### WHAT YOU ARE ASKED TO DO
Please format the data below as a numbered list, starting with the line that contains "Tap the blue vertical bar beside the heading" and going on through the line that contains "The image size is (614, 428). [446, 133]", both included. Leave out blank lines.

### DATASET
________________________
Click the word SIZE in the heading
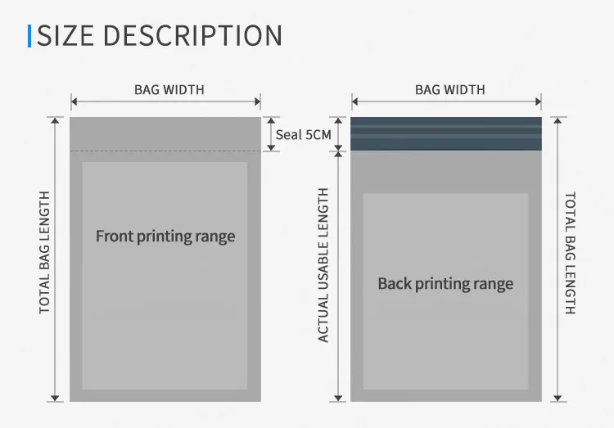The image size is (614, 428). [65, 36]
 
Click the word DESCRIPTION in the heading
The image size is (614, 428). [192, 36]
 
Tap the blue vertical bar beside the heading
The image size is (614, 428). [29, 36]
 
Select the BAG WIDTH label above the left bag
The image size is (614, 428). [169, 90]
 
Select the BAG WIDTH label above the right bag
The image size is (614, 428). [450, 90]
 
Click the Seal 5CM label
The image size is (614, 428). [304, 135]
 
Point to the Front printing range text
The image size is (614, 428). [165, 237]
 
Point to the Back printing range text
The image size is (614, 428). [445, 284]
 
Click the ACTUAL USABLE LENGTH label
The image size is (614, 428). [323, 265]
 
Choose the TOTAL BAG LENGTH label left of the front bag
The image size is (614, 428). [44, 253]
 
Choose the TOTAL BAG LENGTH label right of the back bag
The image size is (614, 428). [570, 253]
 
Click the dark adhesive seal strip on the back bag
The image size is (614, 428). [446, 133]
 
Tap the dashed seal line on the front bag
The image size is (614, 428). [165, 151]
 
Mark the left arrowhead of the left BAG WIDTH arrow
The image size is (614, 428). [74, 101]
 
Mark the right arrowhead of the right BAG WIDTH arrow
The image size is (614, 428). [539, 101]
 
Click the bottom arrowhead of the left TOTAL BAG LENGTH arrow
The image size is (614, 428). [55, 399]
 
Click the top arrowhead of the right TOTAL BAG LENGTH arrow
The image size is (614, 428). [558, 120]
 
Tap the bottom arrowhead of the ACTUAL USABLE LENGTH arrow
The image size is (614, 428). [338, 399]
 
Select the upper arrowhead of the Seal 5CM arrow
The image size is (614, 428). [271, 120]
________________________
### REPLY TO THE EXERCISE
1. Tap the blue vertical bar beside the heading
2. The image size is (614, 428). [29, 36]
3. Select the BAG WIDTH label above the left bag
4. The image size is (614, 428). [169, 90]
5. Select the BAG WIDTH label above the right bag
6. The image size is (614, 428). [450, 90]
7. Click the Seal 5CM label
8. The image size is (614, 428). [304, 135]
9. Point to the Front printing range text
10. The image size is (614, 428). [165, 237]
11. Point to the Back printing range text
12. The image size is (614, 428). [445, 284]
13. Click the ACTUAL USABLE LENGTH label
14. The image size is (614, 428). [323, 265]
15. Choose the TOTAL BAG LENGTH label left of the front bag
16. The image size is (614, 428). [44, 253]
17. Choose the TOTAL BAG LENGTH label right of the back bag
18. The image size is (614, 428). [570, 253]
19. Click the dark adhesive seal strip on the back bag
20. The image size is (614, 428). [446, 133]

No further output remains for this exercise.